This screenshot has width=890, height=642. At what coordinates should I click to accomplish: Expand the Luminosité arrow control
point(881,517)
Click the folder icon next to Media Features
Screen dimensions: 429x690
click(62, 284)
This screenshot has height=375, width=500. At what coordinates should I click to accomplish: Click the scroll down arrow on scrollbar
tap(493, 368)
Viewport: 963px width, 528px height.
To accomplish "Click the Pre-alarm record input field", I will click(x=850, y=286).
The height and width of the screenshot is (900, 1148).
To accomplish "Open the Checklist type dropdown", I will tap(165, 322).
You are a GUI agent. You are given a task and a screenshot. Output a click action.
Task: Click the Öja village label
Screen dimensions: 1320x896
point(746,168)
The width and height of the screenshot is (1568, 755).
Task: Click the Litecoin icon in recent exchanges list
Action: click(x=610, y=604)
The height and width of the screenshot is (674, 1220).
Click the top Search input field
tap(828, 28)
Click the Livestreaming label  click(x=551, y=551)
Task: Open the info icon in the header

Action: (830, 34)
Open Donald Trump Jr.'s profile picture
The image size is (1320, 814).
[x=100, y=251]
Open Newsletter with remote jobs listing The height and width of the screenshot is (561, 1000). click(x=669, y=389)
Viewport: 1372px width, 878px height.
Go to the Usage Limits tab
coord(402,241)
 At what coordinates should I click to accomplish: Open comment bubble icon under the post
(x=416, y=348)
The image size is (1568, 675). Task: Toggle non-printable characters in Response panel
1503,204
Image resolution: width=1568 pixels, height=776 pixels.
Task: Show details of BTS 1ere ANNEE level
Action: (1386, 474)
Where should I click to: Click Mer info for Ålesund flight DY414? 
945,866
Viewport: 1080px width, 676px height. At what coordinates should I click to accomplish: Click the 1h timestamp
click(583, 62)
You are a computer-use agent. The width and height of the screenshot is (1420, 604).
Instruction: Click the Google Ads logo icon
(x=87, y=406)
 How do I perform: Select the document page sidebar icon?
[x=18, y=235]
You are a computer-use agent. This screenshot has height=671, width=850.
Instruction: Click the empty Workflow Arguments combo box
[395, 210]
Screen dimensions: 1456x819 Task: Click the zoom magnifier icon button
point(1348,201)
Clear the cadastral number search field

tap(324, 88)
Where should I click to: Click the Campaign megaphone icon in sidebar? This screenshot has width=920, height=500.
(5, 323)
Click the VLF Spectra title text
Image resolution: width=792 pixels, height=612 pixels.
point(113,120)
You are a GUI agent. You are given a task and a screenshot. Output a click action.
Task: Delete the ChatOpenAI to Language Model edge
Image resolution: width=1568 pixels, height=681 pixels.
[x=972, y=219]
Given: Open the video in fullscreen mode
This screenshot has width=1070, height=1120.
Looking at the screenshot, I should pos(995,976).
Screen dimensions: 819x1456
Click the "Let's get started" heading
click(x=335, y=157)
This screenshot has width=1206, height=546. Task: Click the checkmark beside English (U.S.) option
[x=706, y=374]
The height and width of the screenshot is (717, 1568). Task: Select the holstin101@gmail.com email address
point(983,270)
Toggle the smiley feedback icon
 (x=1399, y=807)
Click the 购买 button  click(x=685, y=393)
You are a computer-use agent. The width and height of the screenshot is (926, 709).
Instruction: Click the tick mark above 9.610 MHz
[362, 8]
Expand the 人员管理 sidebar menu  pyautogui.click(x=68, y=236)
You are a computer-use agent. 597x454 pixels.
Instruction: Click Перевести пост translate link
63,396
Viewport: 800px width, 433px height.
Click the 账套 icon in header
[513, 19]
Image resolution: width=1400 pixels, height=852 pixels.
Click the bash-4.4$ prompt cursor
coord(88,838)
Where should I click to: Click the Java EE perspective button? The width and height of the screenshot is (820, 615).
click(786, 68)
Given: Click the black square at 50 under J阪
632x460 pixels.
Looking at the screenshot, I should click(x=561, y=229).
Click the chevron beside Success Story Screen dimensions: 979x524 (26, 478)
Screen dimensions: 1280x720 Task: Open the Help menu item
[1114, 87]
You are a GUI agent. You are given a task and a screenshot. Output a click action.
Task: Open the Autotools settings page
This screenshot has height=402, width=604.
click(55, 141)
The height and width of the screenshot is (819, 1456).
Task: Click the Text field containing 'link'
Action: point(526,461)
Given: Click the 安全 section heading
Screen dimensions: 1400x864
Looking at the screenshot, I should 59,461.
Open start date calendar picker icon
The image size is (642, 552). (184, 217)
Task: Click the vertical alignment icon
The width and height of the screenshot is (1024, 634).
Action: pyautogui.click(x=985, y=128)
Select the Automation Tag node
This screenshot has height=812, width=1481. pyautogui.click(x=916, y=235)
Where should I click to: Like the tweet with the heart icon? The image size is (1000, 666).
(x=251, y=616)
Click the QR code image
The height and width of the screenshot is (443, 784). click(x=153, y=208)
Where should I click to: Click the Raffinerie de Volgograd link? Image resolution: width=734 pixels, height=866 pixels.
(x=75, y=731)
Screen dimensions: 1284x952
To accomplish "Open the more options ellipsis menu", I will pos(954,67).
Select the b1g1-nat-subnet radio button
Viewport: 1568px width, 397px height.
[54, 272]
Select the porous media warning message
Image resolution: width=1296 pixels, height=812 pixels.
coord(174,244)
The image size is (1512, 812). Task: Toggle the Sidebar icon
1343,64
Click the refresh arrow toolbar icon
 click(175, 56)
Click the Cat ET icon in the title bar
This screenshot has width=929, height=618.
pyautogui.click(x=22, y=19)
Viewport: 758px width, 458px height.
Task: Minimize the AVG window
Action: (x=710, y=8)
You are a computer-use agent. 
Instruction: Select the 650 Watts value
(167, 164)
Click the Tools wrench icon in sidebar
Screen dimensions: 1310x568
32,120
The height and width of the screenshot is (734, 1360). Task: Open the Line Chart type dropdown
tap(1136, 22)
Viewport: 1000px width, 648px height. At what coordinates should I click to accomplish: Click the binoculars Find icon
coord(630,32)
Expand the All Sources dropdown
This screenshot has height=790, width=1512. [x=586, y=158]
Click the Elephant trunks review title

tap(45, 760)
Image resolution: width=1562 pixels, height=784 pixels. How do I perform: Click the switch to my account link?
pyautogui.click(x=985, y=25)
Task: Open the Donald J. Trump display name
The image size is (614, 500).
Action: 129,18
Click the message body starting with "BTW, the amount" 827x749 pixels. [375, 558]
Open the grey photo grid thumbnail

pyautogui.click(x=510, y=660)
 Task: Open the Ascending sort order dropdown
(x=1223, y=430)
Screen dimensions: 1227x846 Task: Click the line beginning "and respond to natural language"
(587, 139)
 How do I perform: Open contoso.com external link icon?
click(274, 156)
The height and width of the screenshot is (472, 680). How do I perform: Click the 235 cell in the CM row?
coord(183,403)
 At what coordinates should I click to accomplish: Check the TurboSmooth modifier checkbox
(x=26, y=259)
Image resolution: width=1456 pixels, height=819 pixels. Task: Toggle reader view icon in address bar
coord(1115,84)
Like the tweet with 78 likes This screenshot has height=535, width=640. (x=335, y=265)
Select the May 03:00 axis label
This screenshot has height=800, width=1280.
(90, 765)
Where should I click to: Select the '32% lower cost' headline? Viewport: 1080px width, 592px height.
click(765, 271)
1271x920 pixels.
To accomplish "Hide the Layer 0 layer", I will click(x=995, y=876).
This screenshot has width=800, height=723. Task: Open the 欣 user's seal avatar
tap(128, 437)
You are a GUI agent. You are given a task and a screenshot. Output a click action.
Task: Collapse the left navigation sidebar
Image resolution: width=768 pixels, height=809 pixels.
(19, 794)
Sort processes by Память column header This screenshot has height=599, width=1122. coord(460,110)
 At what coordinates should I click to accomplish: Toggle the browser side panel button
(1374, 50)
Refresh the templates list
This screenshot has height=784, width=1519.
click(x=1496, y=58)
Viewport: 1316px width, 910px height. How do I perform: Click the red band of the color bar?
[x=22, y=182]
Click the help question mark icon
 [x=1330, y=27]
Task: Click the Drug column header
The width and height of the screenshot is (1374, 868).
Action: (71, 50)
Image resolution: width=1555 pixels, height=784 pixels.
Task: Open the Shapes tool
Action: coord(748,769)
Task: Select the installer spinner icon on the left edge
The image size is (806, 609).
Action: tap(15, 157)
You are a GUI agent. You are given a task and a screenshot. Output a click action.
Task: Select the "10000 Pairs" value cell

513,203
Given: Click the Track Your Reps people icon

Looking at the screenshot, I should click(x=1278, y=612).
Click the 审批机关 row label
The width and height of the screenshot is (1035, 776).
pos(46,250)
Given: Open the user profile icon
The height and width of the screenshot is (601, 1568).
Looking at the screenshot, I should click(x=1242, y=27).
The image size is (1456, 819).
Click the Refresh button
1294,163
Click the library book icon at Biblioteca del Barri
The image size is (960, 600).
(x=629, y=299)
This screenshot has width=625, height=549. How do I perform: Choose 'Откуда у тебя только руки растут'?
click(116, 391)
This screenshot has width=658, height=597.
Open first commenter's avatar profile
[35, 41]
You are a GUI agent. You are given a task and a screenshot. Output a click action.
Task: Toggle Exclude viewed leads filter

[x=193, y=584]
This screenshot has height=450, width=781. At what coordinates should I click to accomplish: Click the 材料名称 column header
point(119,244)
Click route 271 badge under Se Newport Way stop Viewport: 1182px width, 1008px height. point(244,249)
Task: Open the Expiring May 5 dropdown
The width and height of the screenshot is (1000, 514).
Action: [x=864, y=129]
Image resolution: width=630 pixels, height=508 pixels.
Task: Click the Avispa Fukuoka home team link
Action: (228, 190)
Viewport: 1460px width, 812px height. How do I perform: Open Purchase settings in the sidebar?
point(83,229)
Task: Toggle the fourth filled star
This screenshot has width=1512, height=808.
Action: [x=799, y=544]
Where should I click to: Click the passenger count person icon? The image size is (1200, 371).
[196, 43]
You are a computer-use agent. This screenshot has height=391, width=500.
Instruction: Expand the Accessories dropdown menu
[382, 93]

*WORK REQUIRED*. Find every line in the items above that contains the word "edge", and copy each of those lines.

*RESULT OF THE EXERCISE*.
Task: Delete the ChatOpenAI to Language Model edge
Task: Select the installer spinner icon on the left edge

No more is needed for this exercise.